The Great Race: The Race Between the English and the French to Complete the Map of Australia
The thrilling race of Frenchman Nicolas Baudin and Englishman Matthew Flinders to chart the map of Australia. On the afternoon of 8 April 1802, in the remote southern ocean, two explorers had a remarkable chance encounter. Englishman Matthew Flinders and Frenchman Nicolas Baudin had been sent by their governments on the same quest: to explore the uncharted coast of the great south land and find out whether the west and east coasts, four thousand kilometres apart, were part of the same island. And so began the race to compile the definitive map of Australia. These men's journeys were the culmination of two hundred years of exploration of the region by the Dutch - most famously Abel Tasman - the Portuguese, the Spanish and by Englishmen such as the colourful pirate William Dampier and, of course, James Cook. The three-year voyages of Baudin and Flinders would see them endure terrible hardships in the spirit of discovery. They suffered scurvy and heat exhaustion, and Flinders was shipwrecked and imprisoned - always knowing he was competing with the French to produce the first map of this mysterious continent. Written from diaries and other first-hand accounts, this is the thrilling story of men whose drawings recorded countless previously unknown species and turned mythical creatures into real ones, and whose skill and determination enabled 'terra australis incognito' to become Australia.

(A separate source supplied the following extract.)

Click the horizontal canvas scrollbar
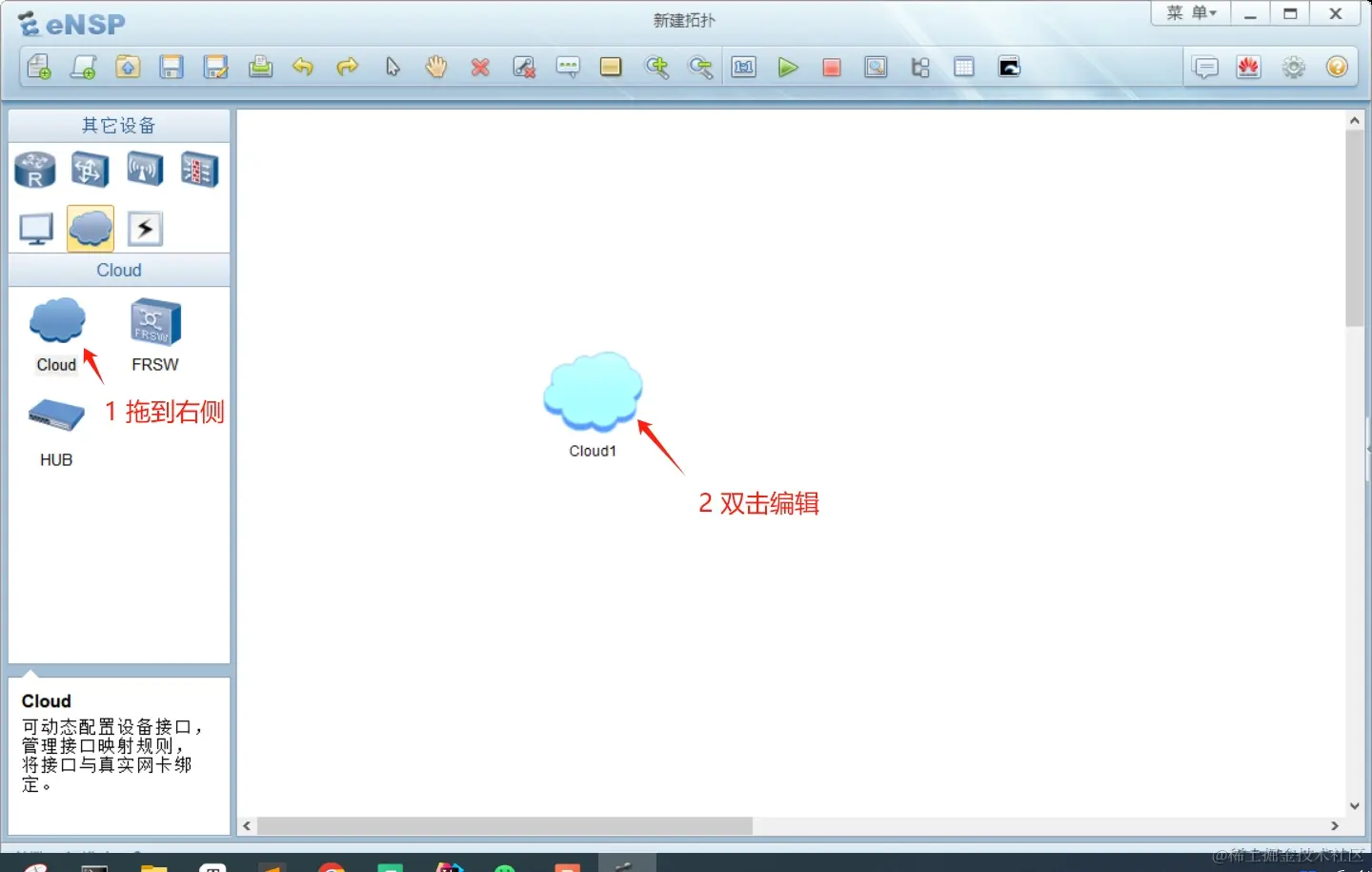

During his remarkable career, DAVID HILL has been chairman then managing director of the ABC, chairman of the Australian Football Association, chief executive and director of the State Rail Authority NSW, chairman of Sydney Water Corporation and chairman of CREATE, a national organisation responsible for representing the interests of young people and children in institutional care. He is the author of the bestsellers THE FORGOTTEN CHILDREN and 1788. He lives in Sydney.